Good luck getting AI to take into consideration the level of work a manuscript needs, match a freelancer to an author and a text, then check the edit to make sure the level of changes and the tone of the feedback is appropriate
But unfortunately, desk editors are often treated as optional. In most publishing houses it is tied into the editorial assistant or assistant editor roles. Sometimes, a commissioning editor might even be in charge of their own desk editing if there is not enough resource in the team. It seems so strange for a whole job to be tacked onto the end of other job descriptions. A desk editorial pal summed it up nicely: "Having a dedicated desk editing team means assistants and editors can concentrate on editing. And that means they won’t get total burnout." Doesn’t that sound nice?
So this is my plea to the industry: desk editing should not be an afterthought. A thoughtful desk editor can turn a good book into a great one. They can make the process a great one, too, and alleviate stress and pressure on an author and editor. And just as a desk editor usually has no interest in commissioning, an assistant does not care whether all the ellipses in a book are equally spaced or if a word has been stacked four times on a proof page. And why should they? It is not what they want to do. It is not where their skills lie.
Another brilliant desk editor I know put it this way: "Desk editing means managing lots of different things: on top of the books themselves, there are personalities and approaches to work to think about from all sides. It makes it a really difficult job. I could not imagine doing this and having to assist an editor, too."

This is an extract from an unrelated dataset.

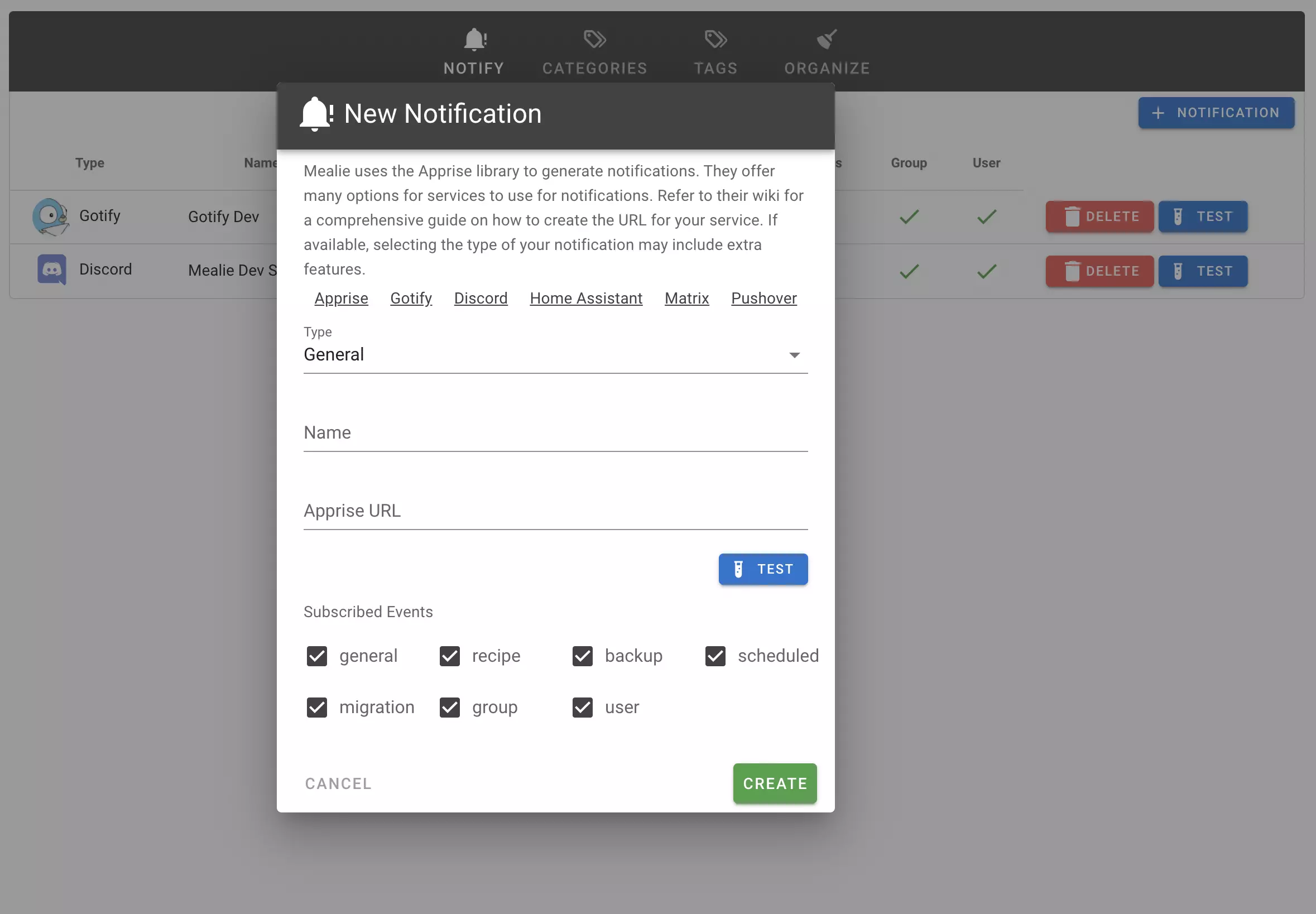
Task: Click trash icon in Gotify row Delete
Action: click(1072, 217)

On top of this is the problem of AI, the elephant that seems to be in every room in publishing at the minute. The majority of the people I spoke to are worried that desk editorial teams are most at risk of being replaced with AI. "We’re not shiny and public-facing," one desk editor told me. "A lot of the higher ups don’t really know what we do. But they will rue the day they replace us: AI will never be able to truly anticipate the nuances of this job."

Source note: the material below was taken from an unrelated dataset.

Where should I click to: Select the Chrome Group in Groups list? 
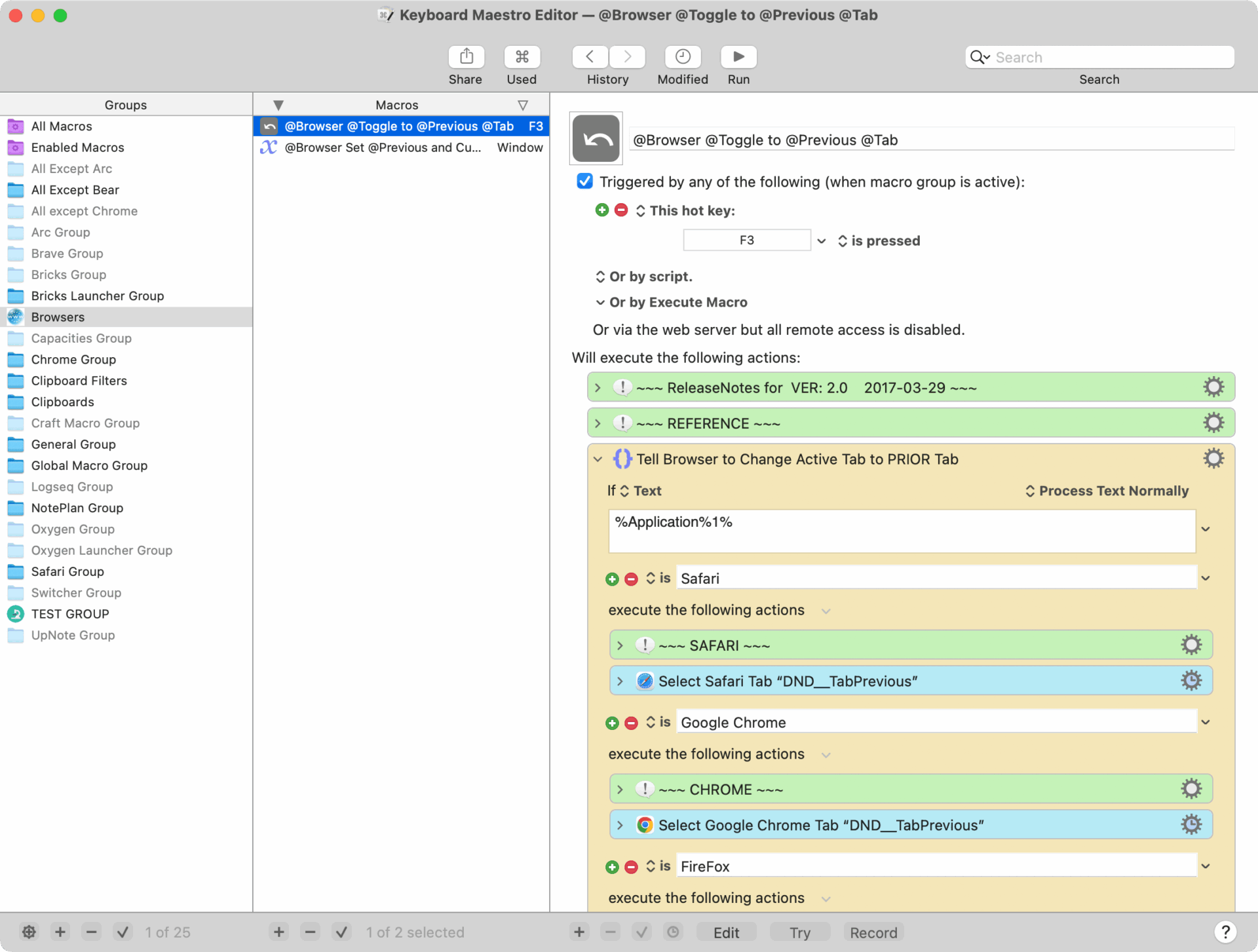(73, 360)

Good luck getting AI to take into consideration the level of work a manuscript needs, match a freelancer to an author and a text based on this assessment, and then check the edit to make sure the level of changes and the tone of the feedback is appropriate. Because there is no standard formula for that: it takes skill only years of desk editing can bring.
I hope that in the future, desk editors are given their dues. They are the people keeping editorial standards high. And they are crucial to making sure great books keep being published.